To see video clips of students talking about their experiences of using secondary data, click here


Exercise: secondary analysis and official statistics

  • Go onto the official Government Statistics website, Office For National Statistics: https://www.ons.gov.uk/
    • Type in ‘Household consumption expenditure’
    • Look at: Expenditure at current prices: goods and services 2002-2017 (or something similar that is of interest to you)

1

Question

What precautions should be taken before using this data?

The data should be checked for the following:

Familiarity - What do the variables mean? How were they coded?

Complexity - How is the data made up? Was the data compiled from other secondary sources? Was it 'individual' data or 'organization' data?

Data quality - Who collected the data? Was it a reliable source? How was it collected? How recent is it?

Absence of key variables - Are all the significant variables present? Can relationships be examined in the data?

Reliability and validity - Is the data valid and reliable?

Check your answer

2

Question

Analyse the data, plotting trends, and conducting any other relevant statistics. What conclusions can be drawn from the data?

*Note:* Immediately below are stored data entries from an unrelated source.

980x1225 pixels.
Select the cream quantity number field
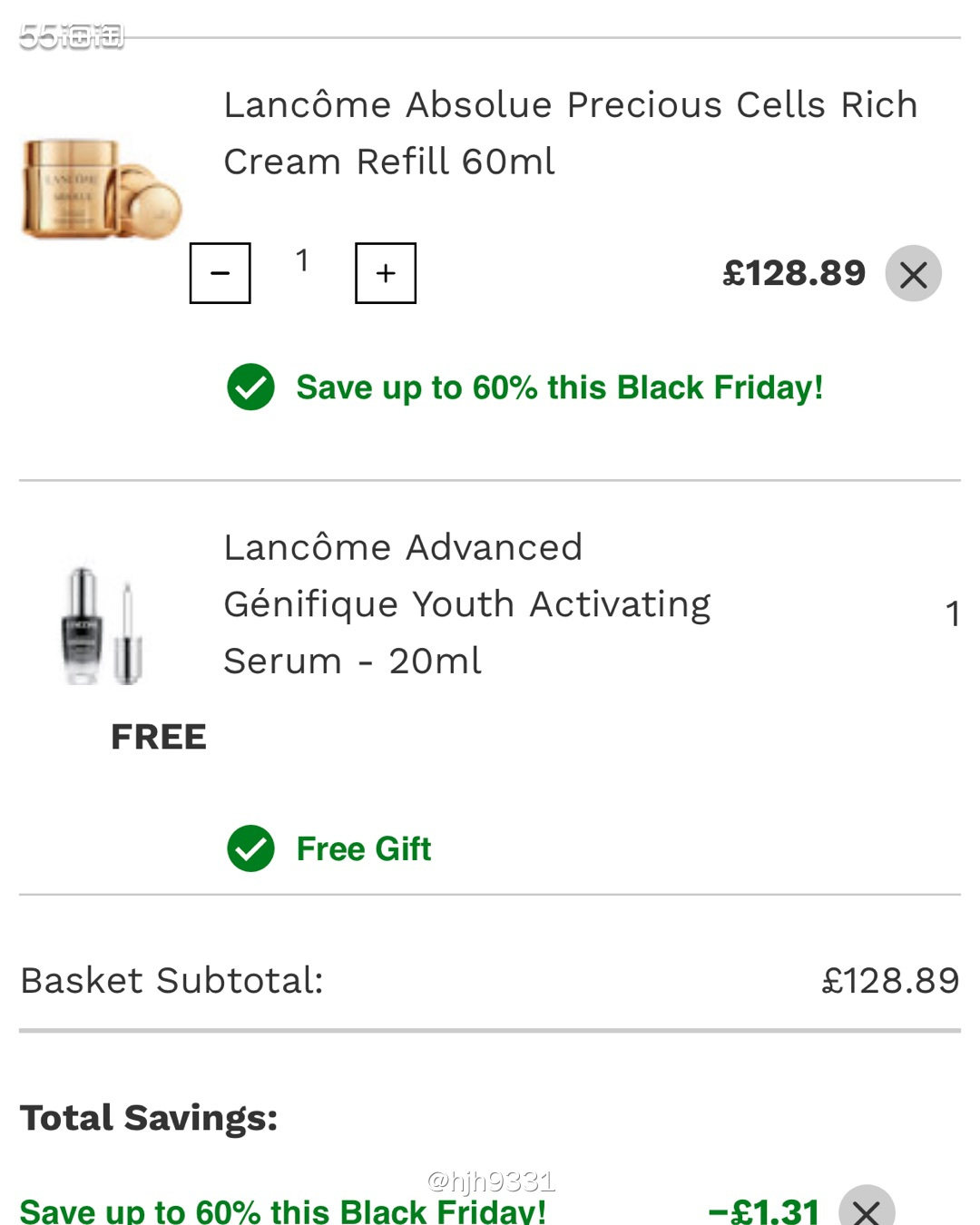click(x=302, y=261)
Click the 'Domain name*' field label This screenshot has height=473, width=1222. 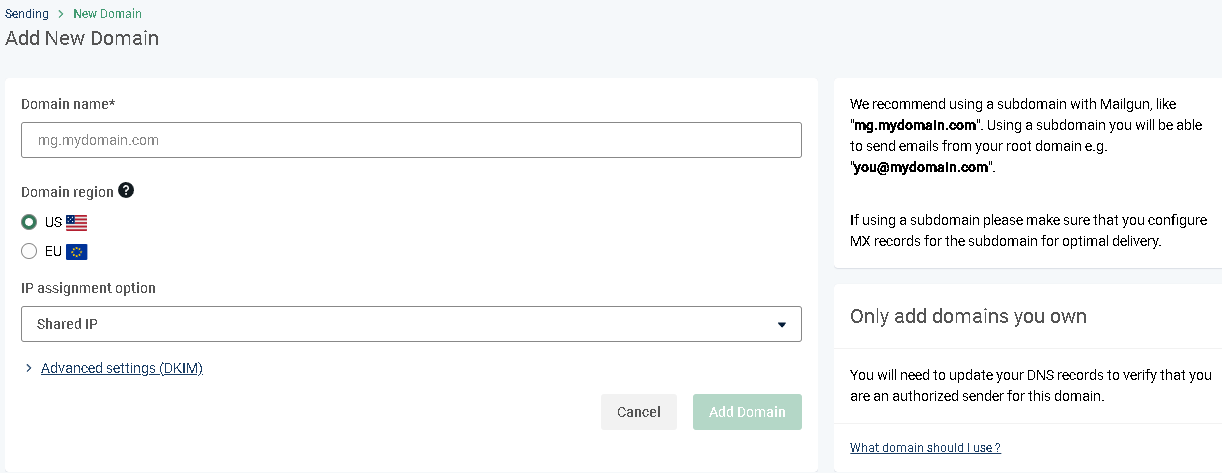click(x=69, y=104)
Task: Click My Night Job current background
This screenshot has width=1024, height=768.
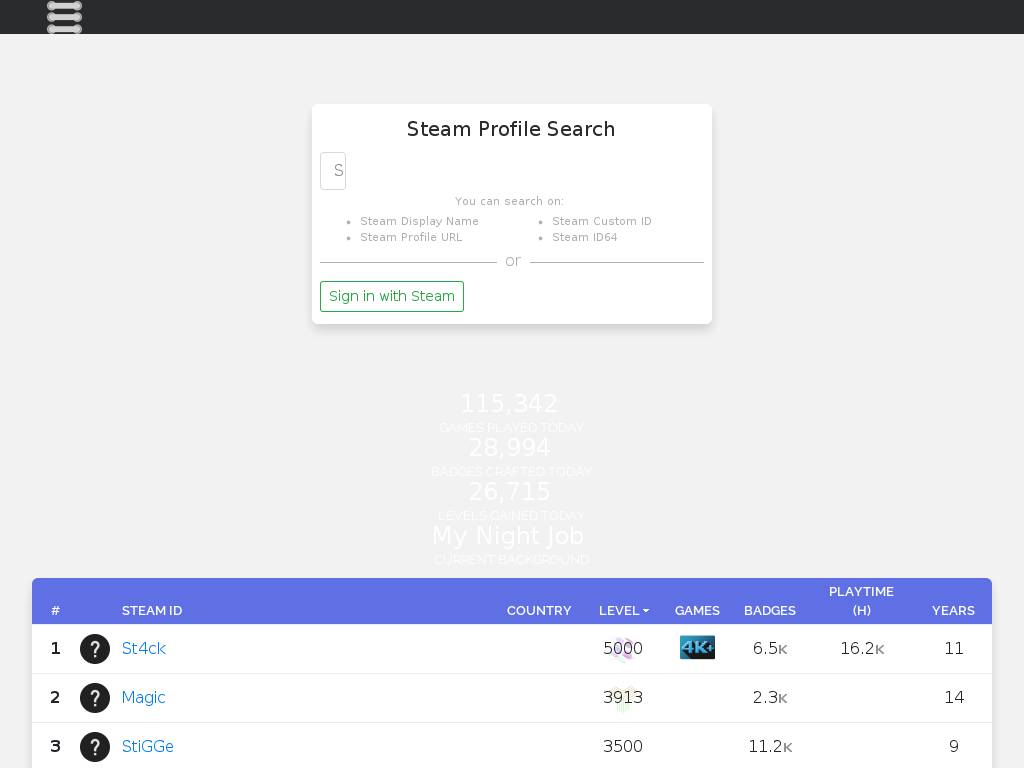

The data can be anlaysed using mainly descriptive statistics. Inferential statistics may be difficult to compute because of all the potential problems outlined in answer 1.

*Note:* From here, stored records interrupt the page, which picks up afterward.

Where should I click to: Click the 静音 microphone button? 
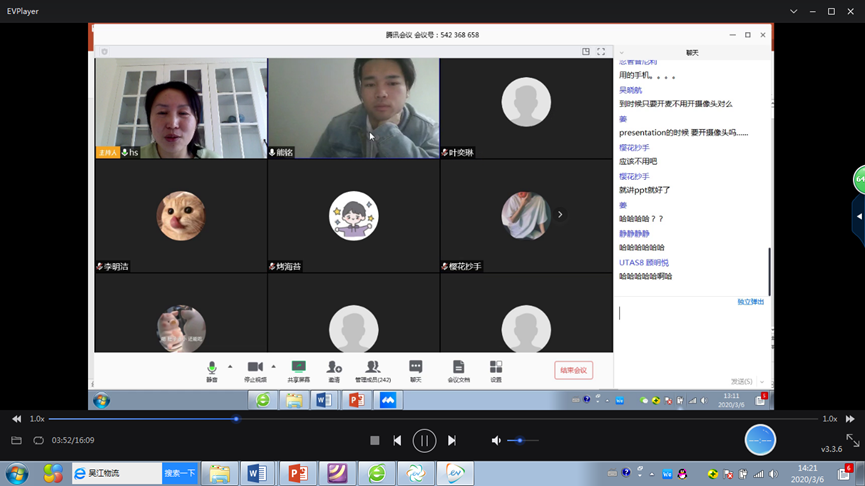(212, 371)
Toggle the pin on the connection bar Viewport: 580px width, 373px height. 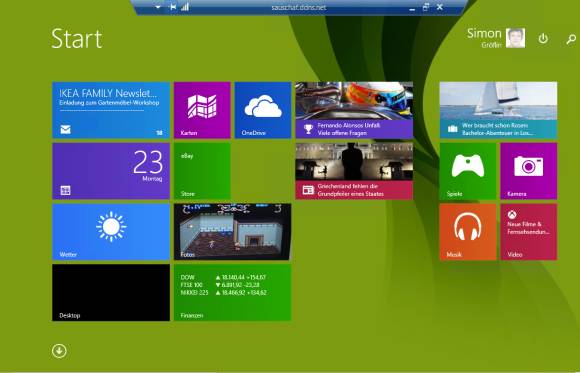[x=172, y=7]
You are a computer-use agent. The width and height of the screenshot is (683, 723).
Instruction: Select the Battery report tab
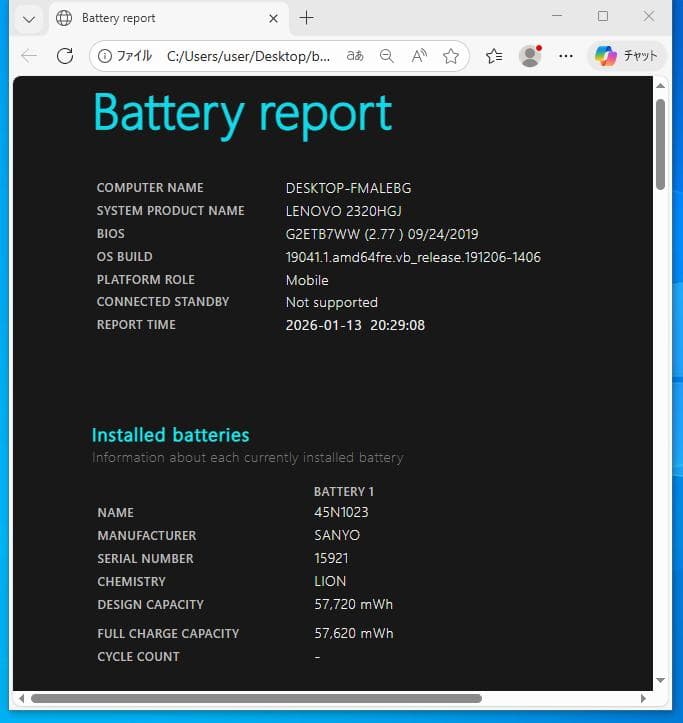point(160,18)
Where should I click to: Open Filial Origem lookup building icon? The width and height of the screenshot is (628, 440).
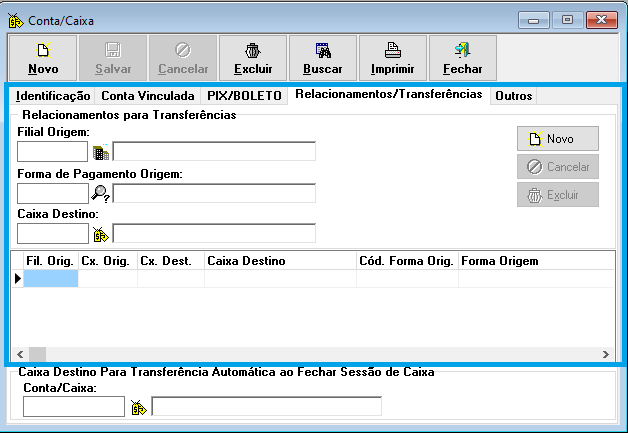[x=100, y=152]
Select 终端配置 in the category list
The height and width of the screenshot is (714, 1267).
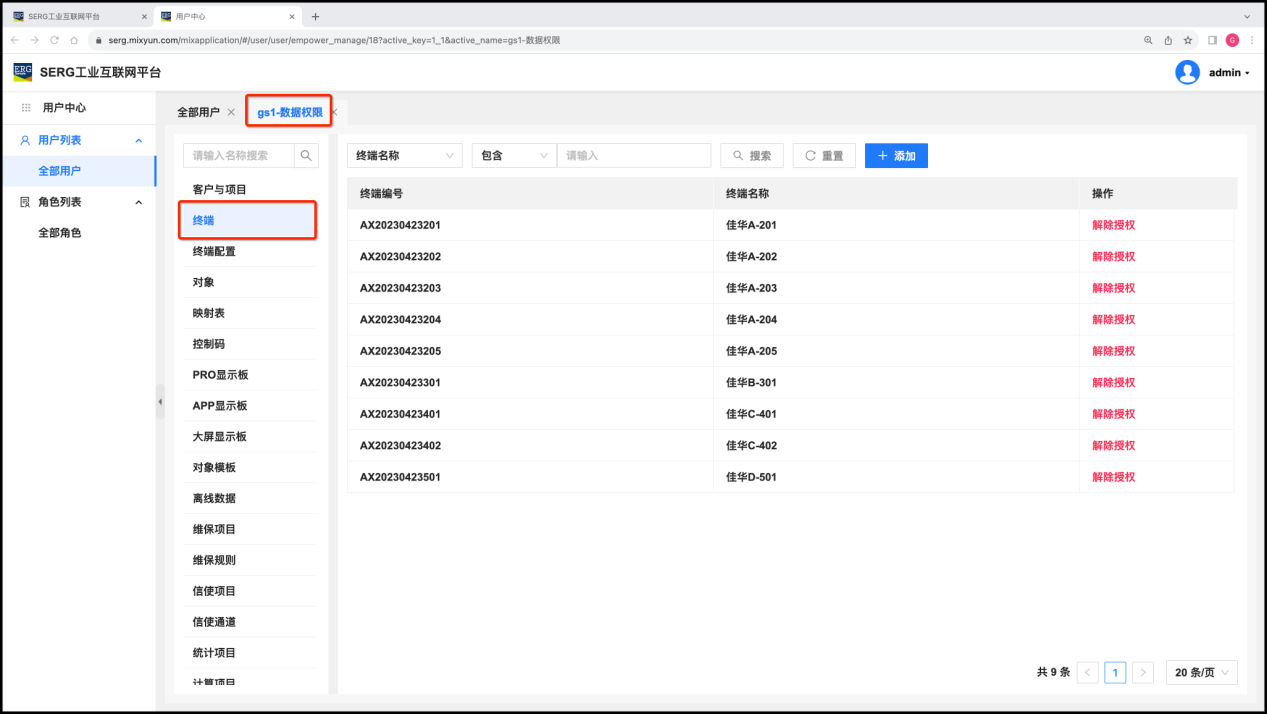pos(214,251)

The following graphs and analysis can be performed. These may be done by hand, or by use of a statistical package like SPSS and EXCEL:

Graph plots from 2002 - 2017 on the individual data

Olaf curves of the same plots

Measures of location or central tendency, e.g. mean, median, and mode

Measures of spread or variance, e.g. standard deviation, range, maximum and minimum values, quartiles

Providing the potential problems in Answer 1 can be satisfied, inferential statistics like, correlation, regression, univariate, bivariate and multivariate analyses.